Working an Example on Proportions

Author

Robert W. Walker

Published

February 4, 2023

A Proportions Example

We start with an equation:

\[ z = \frac{\hat{\pi} - \pi}{\sqrt{\frac{\pi(1-\pi)}{n}}} \]

In language, the difference between the sample proportion (recall that with only two outcomes the sample proportion \(\hat{\pi}\) is between 0 [all No’s] and 1 [all Yes’s]) and the true probability \(\pi\) divided by the standard error of the proportion \(\sqrt{\frac{\pi(1-\pi)}{n}}\) has a \(z\) [Normal(0,1)] distribution under the condition that \(n\pi > 10\) and \(n(1-\pi) > 10\). I will show the left hand side: \(z\).

par(mfrow=c(1,2))
plot(x=seq(-4,4, by=0.01), y=dnorm(seq(-4,4, by=0.01)), type="l", xlab="z", main="Standard Normal Density", ylab="f(z)")
plot(x=seq(-4,4, by=0.01), y=pnorm(seq(-4,4, by=0.01)), type="l", xlab="z", main="Cumulative Standard Normal", ylab="Pr(Z < z)")

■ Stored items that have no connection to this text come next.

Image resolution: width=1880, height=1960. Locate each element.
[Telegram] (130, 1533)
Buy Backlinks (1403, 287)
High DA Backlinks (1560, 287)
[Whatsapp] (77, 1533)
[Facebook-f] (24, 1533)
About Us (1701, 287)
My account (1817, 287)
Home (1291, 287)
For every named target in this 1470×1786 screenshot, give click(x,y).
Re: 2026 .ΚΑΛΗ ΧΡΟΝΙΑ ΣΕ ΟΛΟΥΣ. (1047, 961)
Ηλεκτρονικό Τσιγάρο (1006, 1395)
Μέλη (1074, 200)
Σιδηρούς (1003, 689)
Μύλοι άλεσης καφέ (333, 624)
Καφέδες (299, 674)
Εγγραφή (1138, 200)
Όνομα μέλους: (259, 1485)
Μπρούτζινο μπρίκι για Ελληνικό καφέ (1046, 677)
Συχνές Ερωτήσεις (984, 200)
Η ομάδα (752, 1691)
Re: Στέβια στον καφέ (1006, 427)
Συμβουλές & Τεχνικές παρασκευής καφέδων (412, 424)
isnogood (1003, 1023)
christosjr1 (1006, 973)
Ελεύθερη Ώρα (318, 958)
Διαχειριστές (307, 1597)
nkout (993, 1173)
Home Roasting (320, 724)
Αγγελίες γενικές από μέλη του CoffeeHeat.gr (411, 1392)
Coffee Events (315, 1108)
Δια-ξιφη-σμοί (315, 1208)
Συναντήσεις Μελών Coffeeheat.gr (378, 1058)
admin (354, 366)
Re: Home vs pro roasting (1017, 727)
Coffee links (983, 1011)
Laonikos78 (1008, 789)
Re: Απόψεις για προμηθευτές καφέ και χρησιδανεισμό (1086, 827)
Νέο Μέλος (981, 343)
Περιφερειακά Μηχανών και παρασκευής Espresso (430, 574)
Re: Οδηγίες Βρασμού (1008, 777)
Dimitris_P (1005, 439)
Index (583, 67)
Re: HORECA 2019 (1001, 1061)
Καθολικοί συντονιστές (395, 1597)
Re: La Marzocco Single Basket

Now let’s take a step to put it in the metric of probability. The equation needs a probability on the left and right hand sides. On the right, a probability minus a probability has to have that metric. On the left, we have multiplied both sides by \(\sqrt{\frac{\pi(1-\pi)}{n}}\) [which is the square root of the product of two probabilities divided by the sample size so it has metric probability]. That gives us,

\[ z(\sqrt{\frac{\pi(1-\pi)}{n}}) = \hat{\pi} - \pi. \] We can read this as z [with metric standard errors] times the standard error of the probability is equal to the difference between the sample estimate and the true probability. To be concrete in an example, let’s take the example of 51 supporters of a mayor out of 100 surveyed. That let’s us calculate the full left hand side; this is often known as the margin of error (MOE). We can show it’s distribution for this example. \[ \sqrt{\frac{.51(1-.51)}{100}} = 0.05 \] Apply that to the plot.

par(mfrow=c(1,2))
plot(x=seq(-4,4, by=0.01)*0.05, y=dnorm(seq(-4,4, by=0.01)), type="l", xlab="MOE", main="Margin of Error for 51 of 100", ylab="f(MOE)")
plot(x=seq(-4,4, by=0.01)*0.05, y=pnorm(seq(-4,4, by=0.01)), type="l", xlab="MOE", main="Cumulative MOE for 51 of 100", ylab="Pr(=< MOE)")

A Confidence Interval

Now we need one more concrete piece. With what probability do we wish to characterize the underlying level of support [the probability of Support]. Let’s arbitrarily take 95%. The empirical rule says that is plus or minus 2 standard deviations/errors [it is precisely 1.96]. To see that, we will get two vertical[horizontal] lines in the left[right] plot.

par(mfrow=c(1,2))
plot(x=seq(-4,4, by=0.01)*0.05, y=dnorm(seq(-4,4, by=0.01)), type="l", xlab="MOE", main="95% Margin of Error for 51 of 100", ylab="f(MOE)")
abline(v=qnorm(c(0.025,0.975))*0.05, col="red")
plot(x=seq(-4,4, by=0.01)*0.05, y=pnorm(seq(-4,4, by=0.01)), type="l", xlab="MOE", main="95% MOE for 51 of 100", ylab="Pr(=< MOE)")
abline(h=c(0.025,0.975), col="red")
abline(v=qnorm(c(0.025,0.975))*0.05, col="red")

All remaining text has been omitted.